▶ [REQUIREMENT]:
Please give back the lines from the line containing "Given: Click the" through the end of the listing below, exactly as written and without pictures.

========================================

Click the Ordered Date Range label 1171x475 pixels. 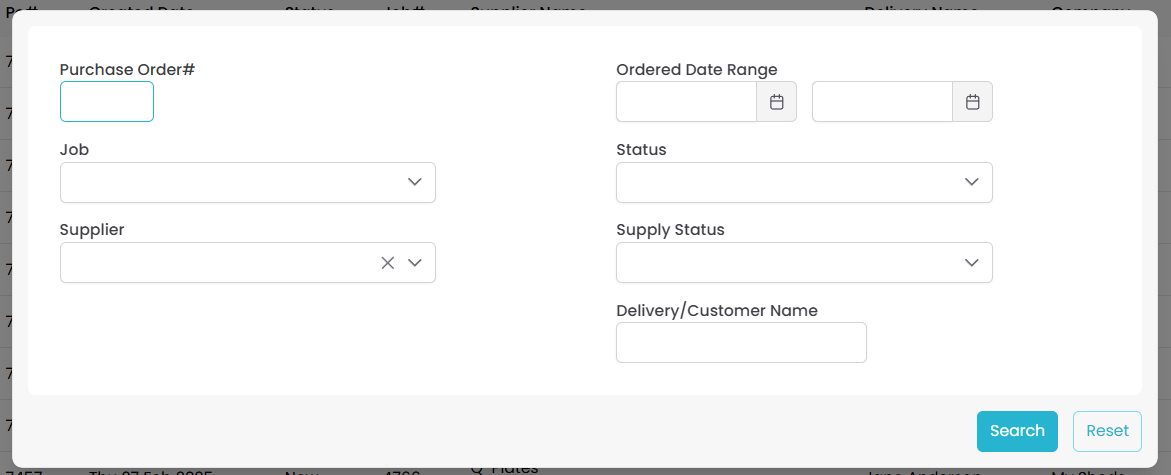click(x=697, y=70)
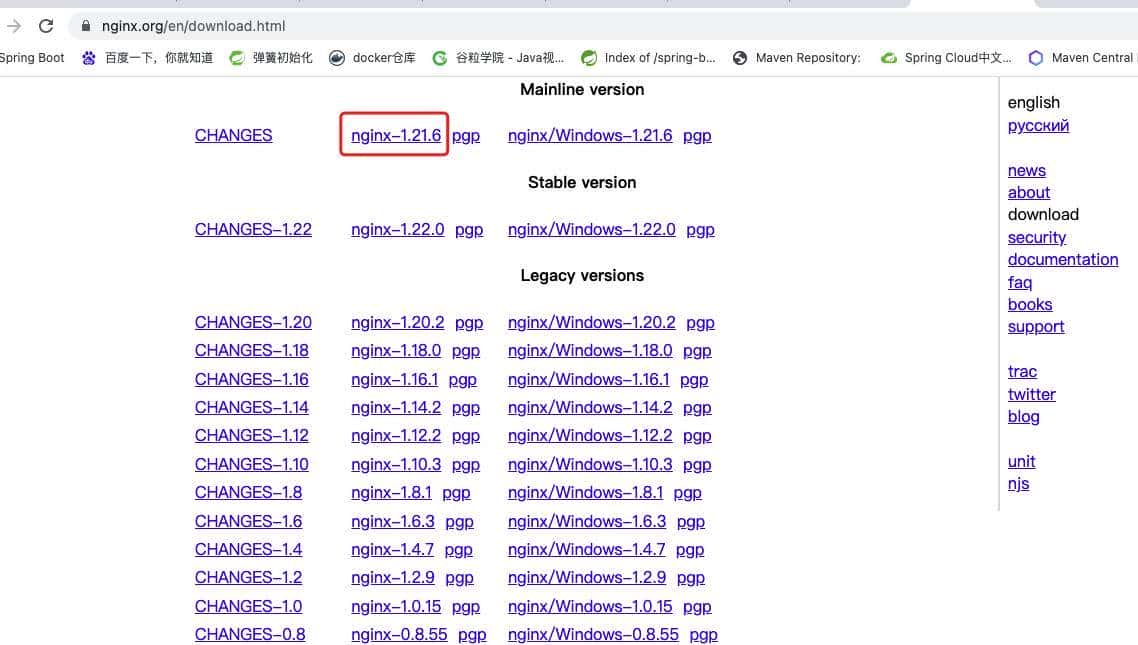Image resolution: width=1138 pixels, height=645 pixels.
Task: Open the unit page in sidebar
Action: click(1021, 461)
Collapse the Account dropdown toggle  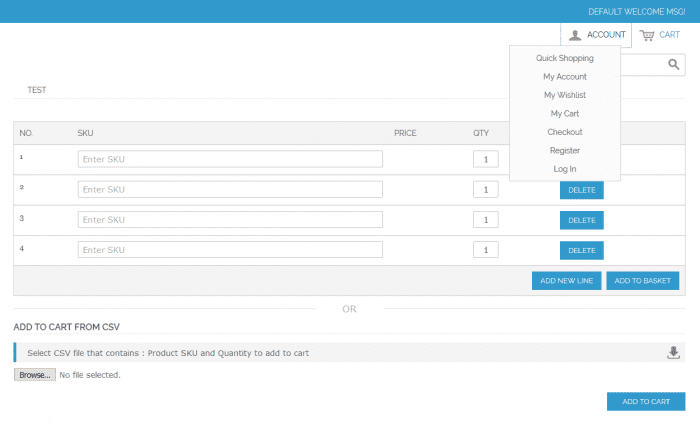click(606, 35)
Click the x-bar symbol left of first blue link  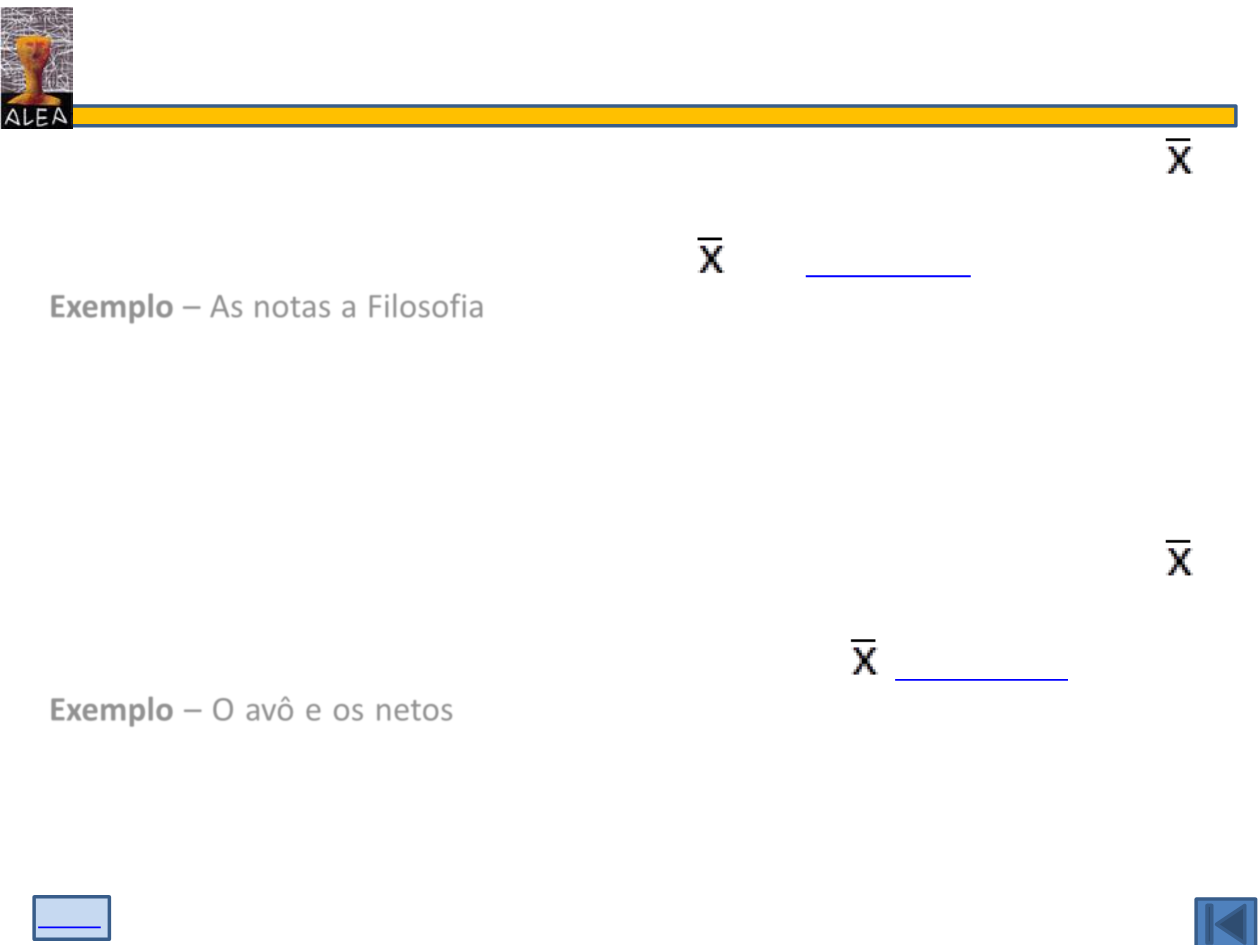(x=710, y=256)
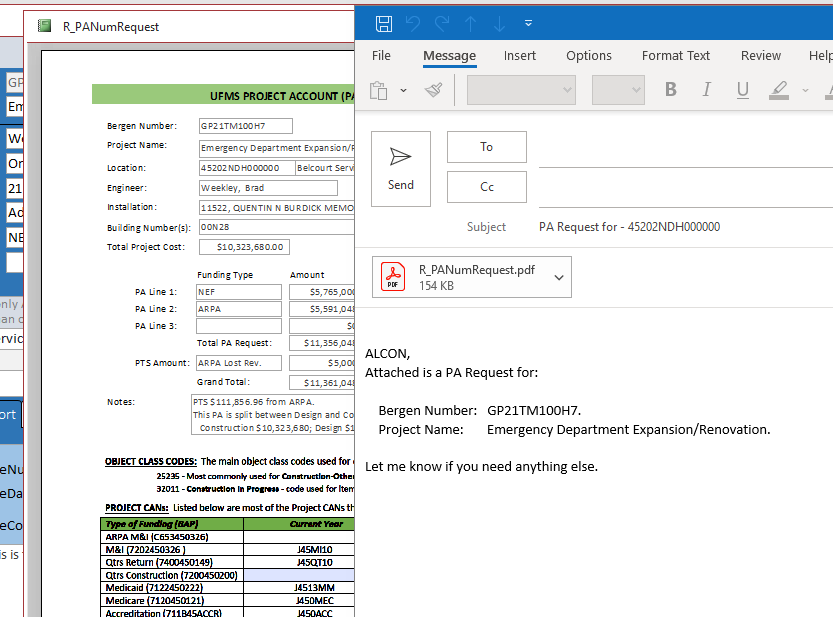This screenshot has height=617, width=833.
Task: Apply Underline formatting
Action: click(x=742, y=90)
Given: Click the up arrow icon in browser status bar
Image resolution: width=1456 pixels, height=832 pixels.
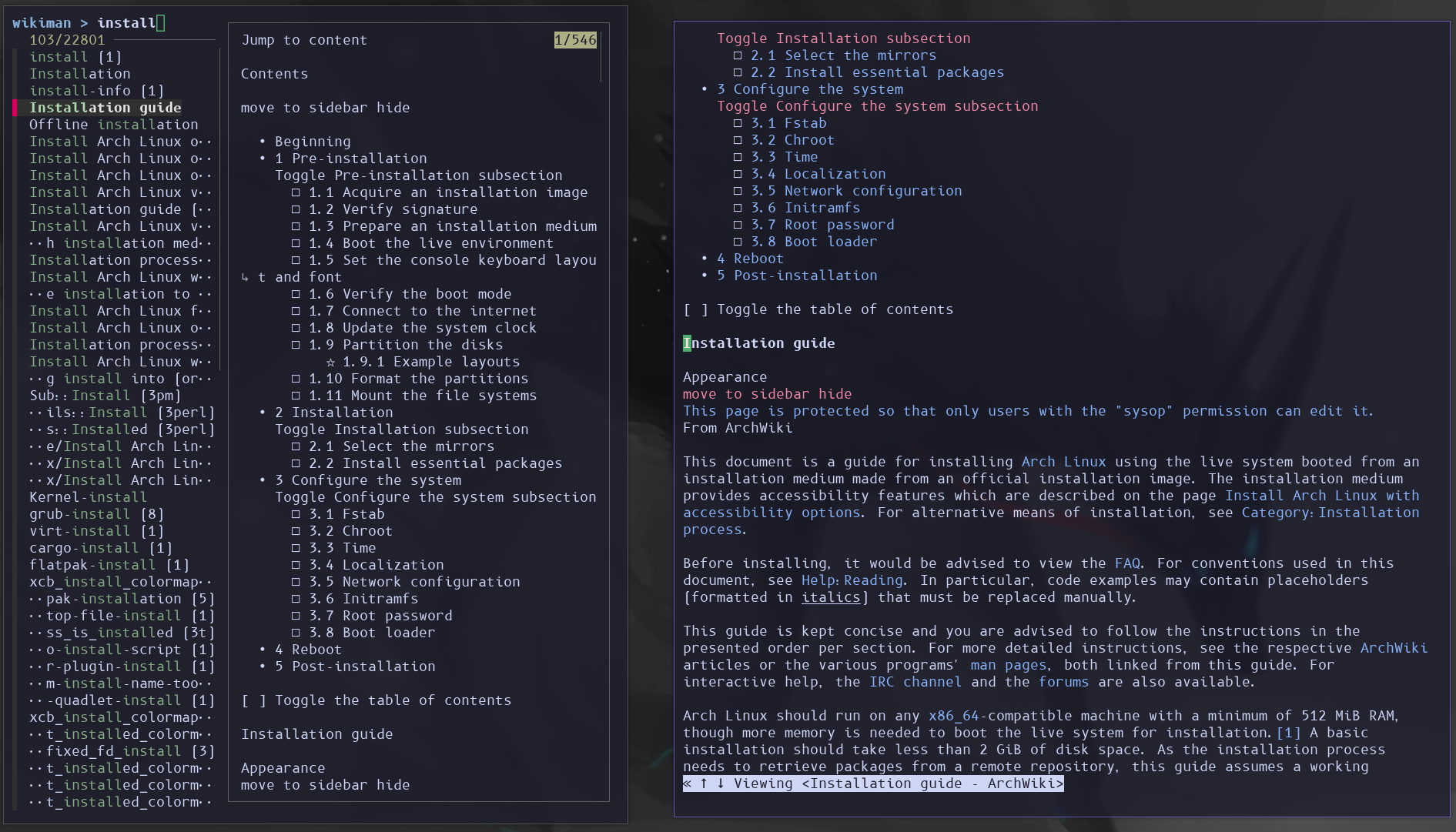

========================================

▶ [RESPONSE]:
Given: Click the up arrow icon in browser status bar
Image resolution: width=1456 pixels, height=832 pixels.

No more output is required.